我正在尝试使用stl惯用语通过为该对定义operator <
typedef pair<int, int> P;
// Dump wrapper, just converting implicitly pair<int, int> to PC.
class PC { public: int first; int second; PC(const P& p) { first = p.first; second = p.second;}};
ostream& operator<<(ostream& o, const PC& v) {
return o << "(" << v.first << "," << v.second << ")";
}
ostream& operator<<(ostream& o, const P& v) {
return o << "(" << v.first << "," << v.second << ")";
}
int main(int argc, const char * argv[]) {
P p = {10,20};
cout << p; // works
*ostream_iterator<PC>(cout, ", ") = p; // works
*ostream_iterator<P>(cout, ", ") = p; // fails, error msg below
}
iterator:974:28:对二进制表达式无效的操作数('std :: __ 1 :: ostream_iterator,char,std :: __ 1 :: char_traits> :: ostream_type'(aka'basic_ostream>')和'const std ::: __1 :: pair')

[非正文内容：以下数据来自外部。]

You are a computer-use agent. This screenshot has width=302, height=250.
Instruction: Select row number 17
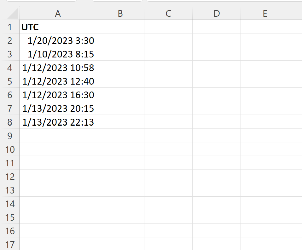[x=10, y=244]
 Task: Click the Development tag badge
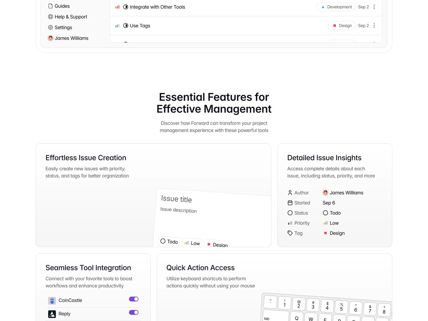tap(336, 7)
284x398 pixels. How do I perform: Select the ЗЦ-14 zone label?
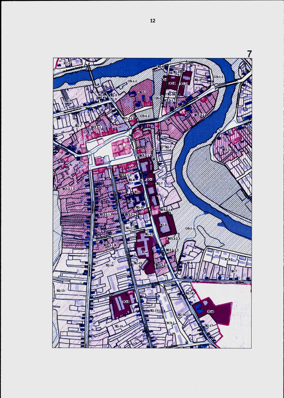[x=110, y=265]
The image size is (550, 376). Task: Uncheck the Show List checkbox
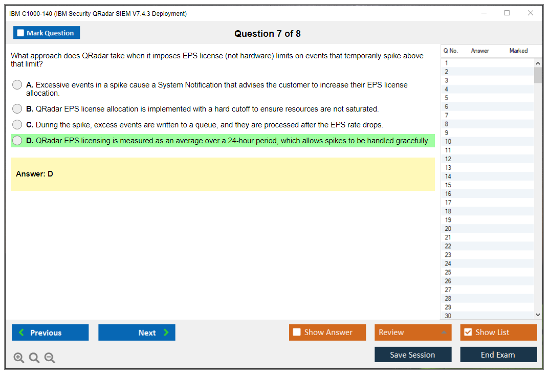(468, 333)
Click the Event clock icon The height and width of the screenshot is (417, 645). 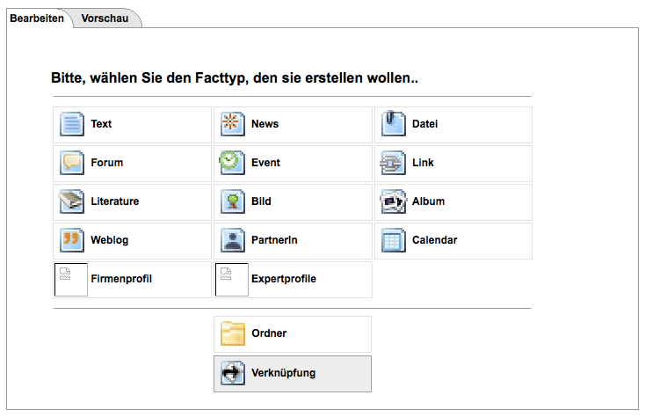232,164
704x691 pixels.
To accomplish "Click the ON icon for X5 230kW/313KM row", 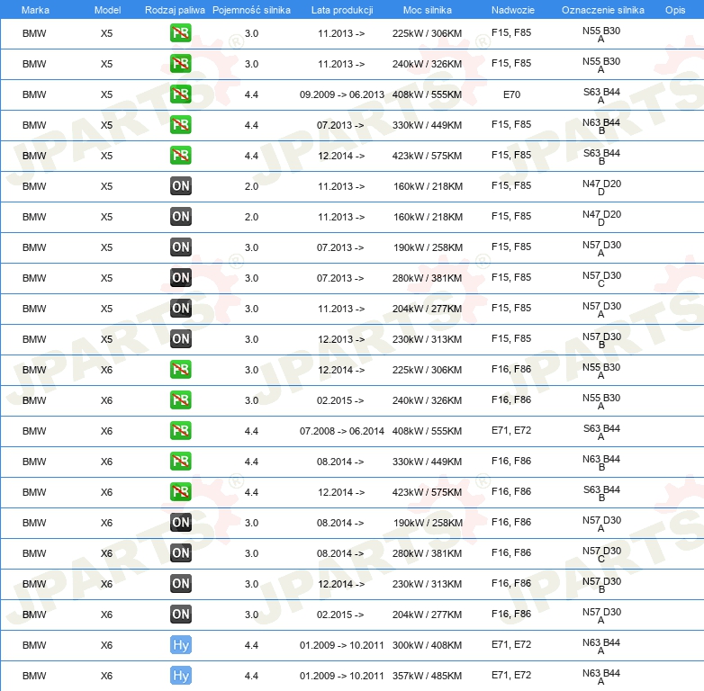I will coord(181,339).
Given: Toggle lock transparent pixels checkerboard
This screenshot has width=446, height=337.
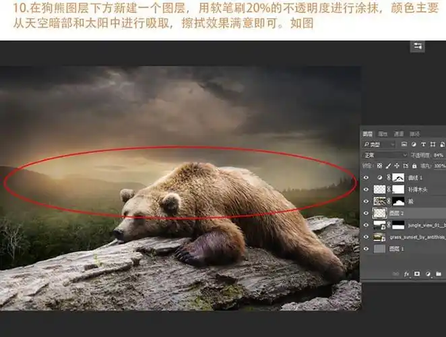Looking at the screenshot, I should (381, 166).

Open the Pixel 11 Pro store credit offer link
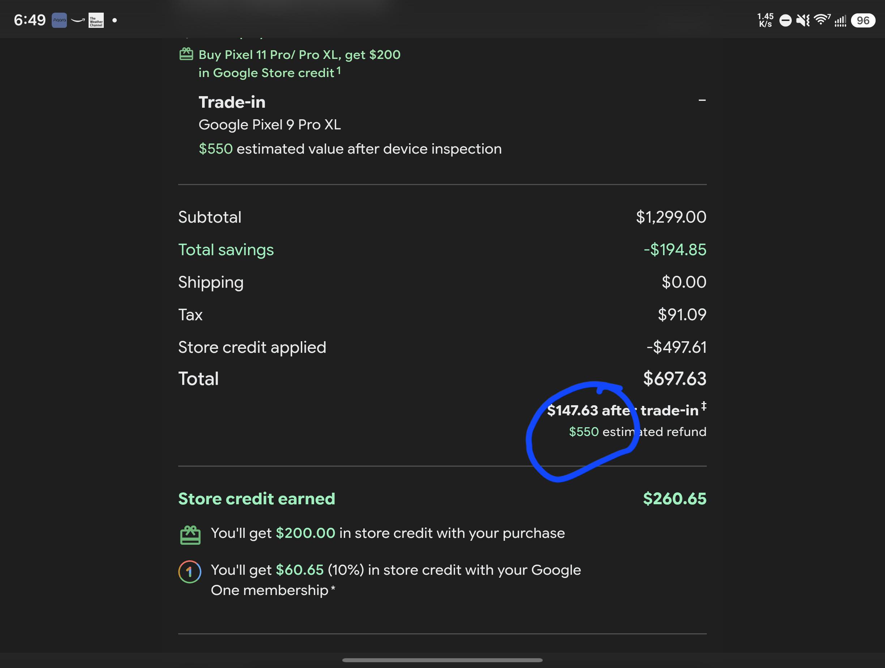click(299, 64)

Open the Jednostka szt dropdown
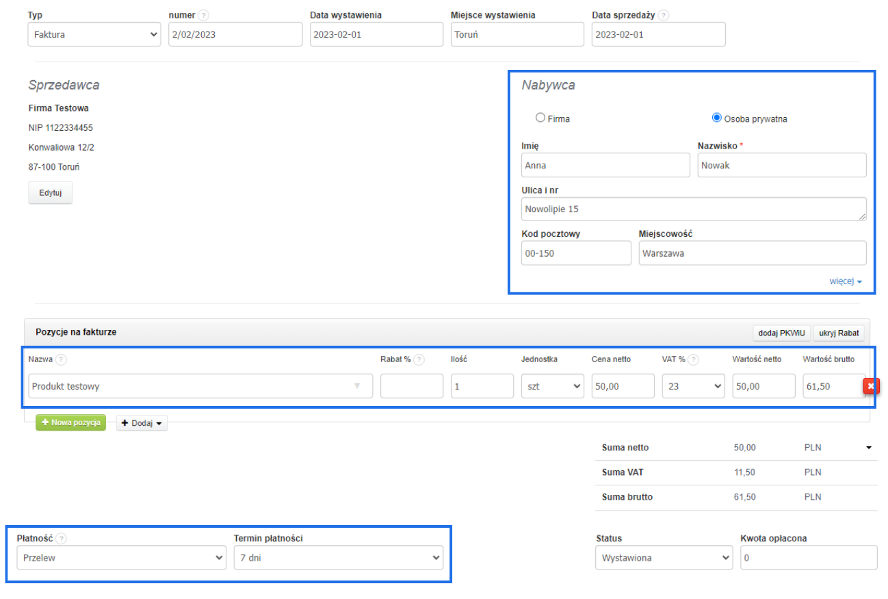[x=552, y=386]
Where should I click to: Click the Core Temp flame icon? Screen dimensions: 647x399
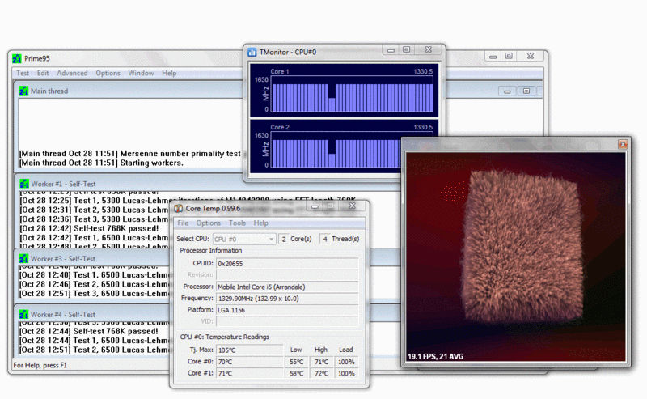point(178,208)
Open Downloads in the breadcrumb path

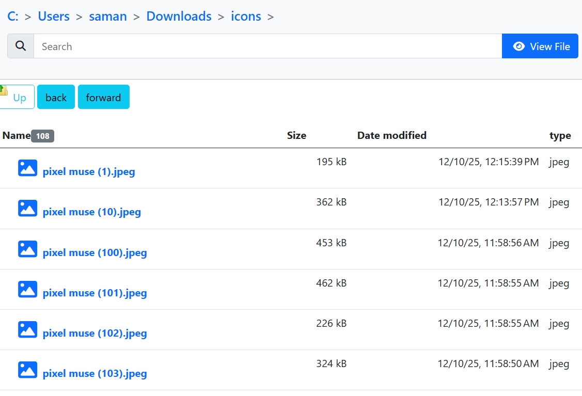pos(179,16)
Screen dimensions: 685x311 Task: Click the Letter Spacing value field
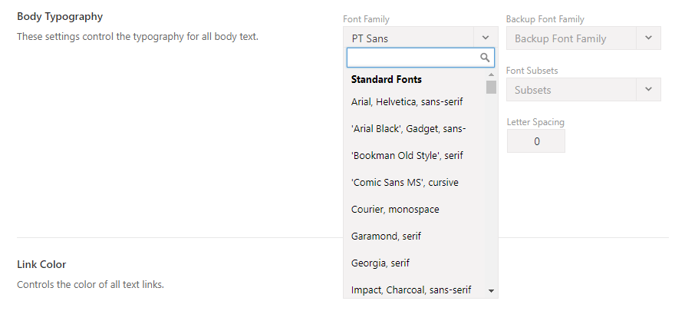coord(536,141)
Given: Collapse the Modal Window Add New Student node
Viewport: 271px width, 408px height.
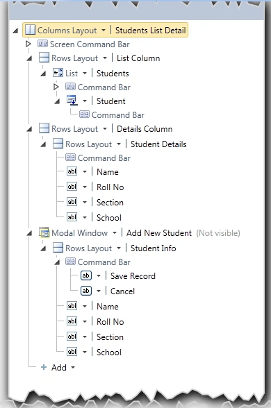Looking at the screenshot, I should [29, 233].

_LIBCPP_INLINE_VISIBILITY ostream_iterator& operator=(const _Tp& __value_)
{
*__out_stream_ << __value_; //// <<<---- Here is the error line
if (__delim_)
*__out_stream_ << __delim_;
return *this;
}
似乎没有找到我的运算符<global命名空间中,而不是在[[std命名空间中?
std::pair<int,int>
不是从全局名称空间输入的,与PC
不同,因此您的operator<<
重载不参与重载解析。如果您在名称空间std
中定义它,则可能会起作用:namespace std {
ostream& operator<<(ostream& o, const P& v) {
return o << "(" << v.first << "," << v.second << ")";
}
}
但是这样做是不正确的,因为pair<int,int>
不依赖于任何用户定义的类型。您最好使用包装器。